** INPUT DATA follows **
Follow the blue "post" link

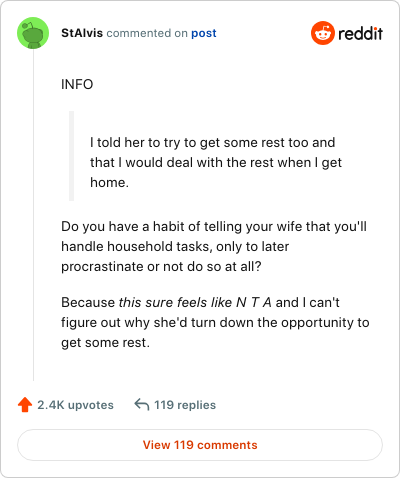204,33
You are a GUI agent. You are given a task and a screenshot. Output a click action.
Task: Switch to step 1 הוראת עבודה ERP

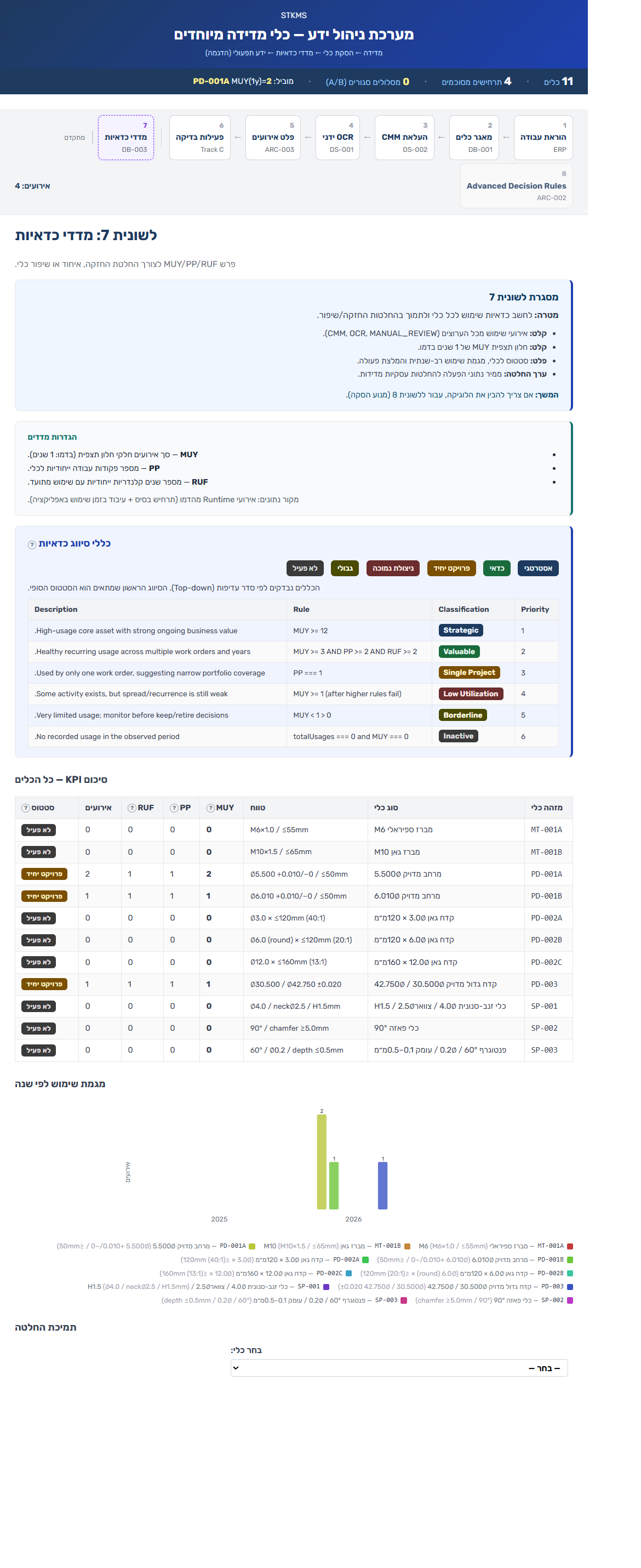click(x=543, y=138)
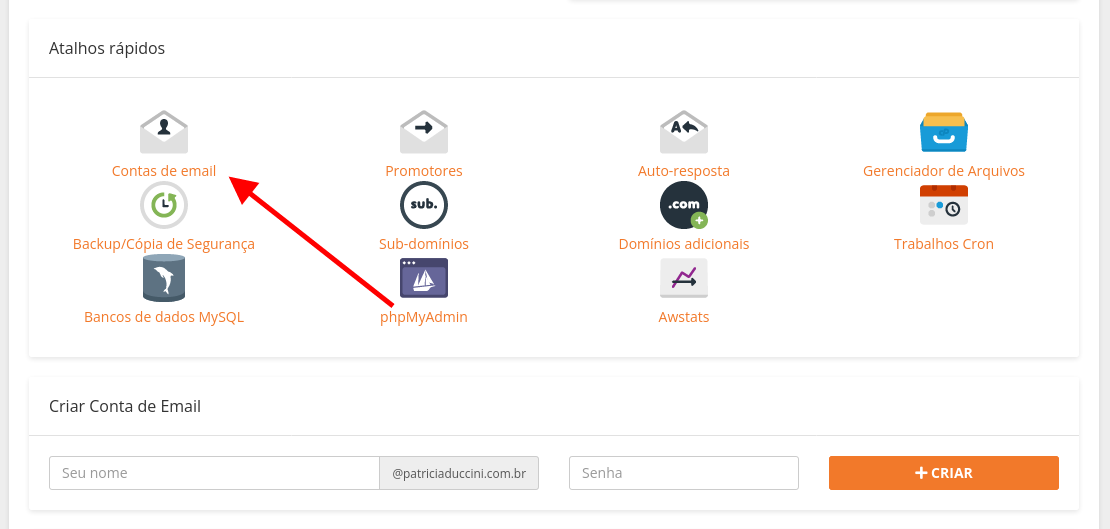Follow the 'Bancos de dados MySQL' link
This screenshot has height=529, width=1110.
pyautogui.click(x=164, y=317)
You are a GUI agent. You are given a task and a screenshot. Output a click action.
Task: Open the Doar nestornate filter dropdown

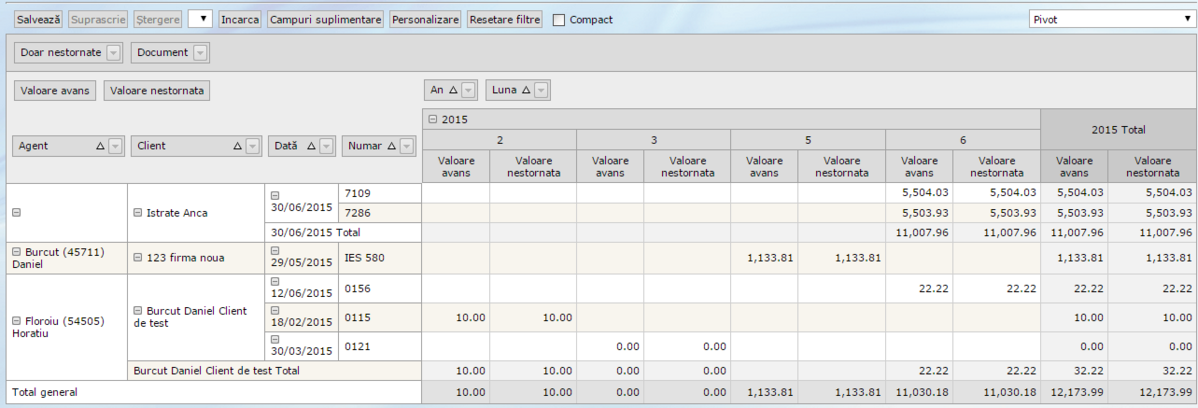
** End of INPUT DATA **
__TASK PROMPT__. Only an exact copy of the lines from the one with "Task: Switch to step 1 הוראת עבודה ERP" through the last line of the data above is wanted, and no pictures.

__RESULT__.
Task: Switch to step 1 הוראת עבודה ERP

click(x=543, y=138)
Follow the 'Bancos de dados MySQL' link
This screenshot has height=529, width=1110.
pyautogui.click(x=164, y=317)
You are a GUI agent. You are given a task and a screenshot. Output a click action.
Task: Open the Doar nestornate filter dropdown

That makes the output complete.